Canada, currently the only G7 country without some form of inheritance, estate, or wealth tax, is now facing renewed political pressure to consider annual taxes on wealth, and polling suggests growing public endorsement of such proposals.[vi]
In China, as part of President Xi Jinping’s "common prosperity" programme aimed at narrowing an increasing wealth gap, new property taxes are being piloted in ever more cities to temper egregious property price rises.[vii]
However, whether these new taxes will actually materialise is a moot point. Indeed, in Switzerland, where inheritance and gift taxes are imposed by particular cantons and municipalities, an attempt in 2015 to federalise Switzerland’s inheritance tax system, by taxing legacies worth more than CHF2 million (US$2.15 million), was strongly rejected in a people's referendum by 71 per cent of voters.[viii]
2021 OECD Report
Given the OECD’s part in recent changes to international exchange of information between tax authorities and the global minimum corporate tax, their recommendations, made in a lengthy report last year, on inheritance and gift taxes may give an indication as to the direction of travel. These include:
tax being levied on recipients of wealth transfers, rather than on donors / estates, with low tax-free thresholds;
progressive tax rates factoring in total wealth received over an individual’s lifetime;
reform of reliefs, in particular the scope of reliefs for business assets;
allowing deferred or instalment payment options to overcome concerns about liquidity to pay the tax; and
strengthening reporting requirements.
Reform Of IHT In The UK
Reform of inheritance tax may be on the horizon in the UK. Indeed, an All-Party Parliamentary Group report published last year recommended a flat 10 per cent gift tax payable both on lifetime and death transfers to replace the UK's IHT system.[ix]
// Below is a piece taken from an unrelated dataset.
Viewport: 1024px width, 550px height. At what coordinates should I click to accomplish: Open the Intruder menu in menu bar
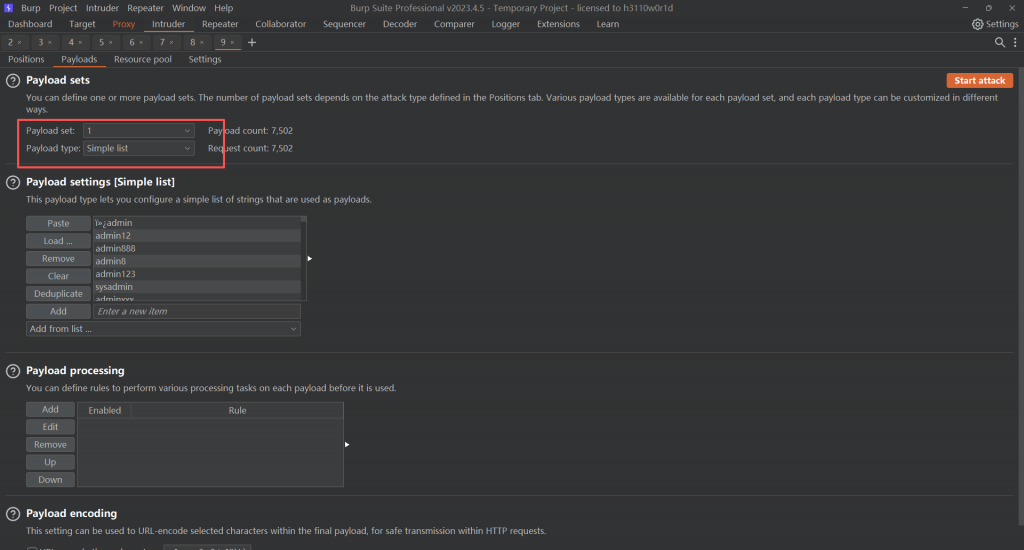point(102,8)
However, such radical reform of IHT appears unlikely. UK tax increases were announced last year; the rate of tax on national insurance contributions and company dividends are both due to increase by 1.25 percentage points from 2022 and, in addition, the rate of corporation tax is due to increase from 19 per cent to 25 per cent from 2023.
Furthermore, IHT receipts are low relative to certain other taxes (for example, in the 2019/2020 tax year IHT receipts were £5.2 billion compared to capital gains tax (CGT) receipts of £9.9 billion.
In addition, the UK Government has indicated that it is unlikely to introduce a wealth tax in any form (despite a report published in December 2020 by the “Wealth Tax Commission”, a group of academics and tax professionals, strongly endorsing a one-off wealth tax).[x]
Of late, the UK Government has preferred the more modest approach of increasing IHT revenue by freezing the IHT "nil rate band" threshold (set to stay at £325,000 until 2026, since 2009), which, with inflation, effectively widens the IHT net each year.
Reform Of Reliefs
That said, IHT reform is not necessarily off the table. Possible changes include, as recommended in a Government-commissioned 2019 report by the Office of Tax Simplification (OTS), a scaling back of IHT reliefs, for example, by making shares traded on the UK’s Alternative Investment Market (AIM) no longer eligible for business property relief (BPR) or redefining the level of trading activity required for BPR to bring it closer in line with the higher test used for gift holdover-relief for CGT.[xi]
The OTS has also recommended reform of IHT on lifetime gifting. Currently, there is no gift tax in the UK and individuals can gift assets to anyone without an IHT charge if they survive the gifts by seven years and do not retain a benefit from the gifted assets. Certain gifts, for example to spouses, are entirely exempt. Possible changes on the horizon include replacing the numerous lifetime gift exemptions with a single personal gift allowance; shortening the seven-year window during which gifts may become subject to IHT to five years; and ending relief for gifts made with the seven-year window but three years before death.
CGT "tax-free uplift" at death:
Another recommendation made in a separate report by the OTS on CGT, focused on reform of the CGT "tax-free uplift" at death.[xii]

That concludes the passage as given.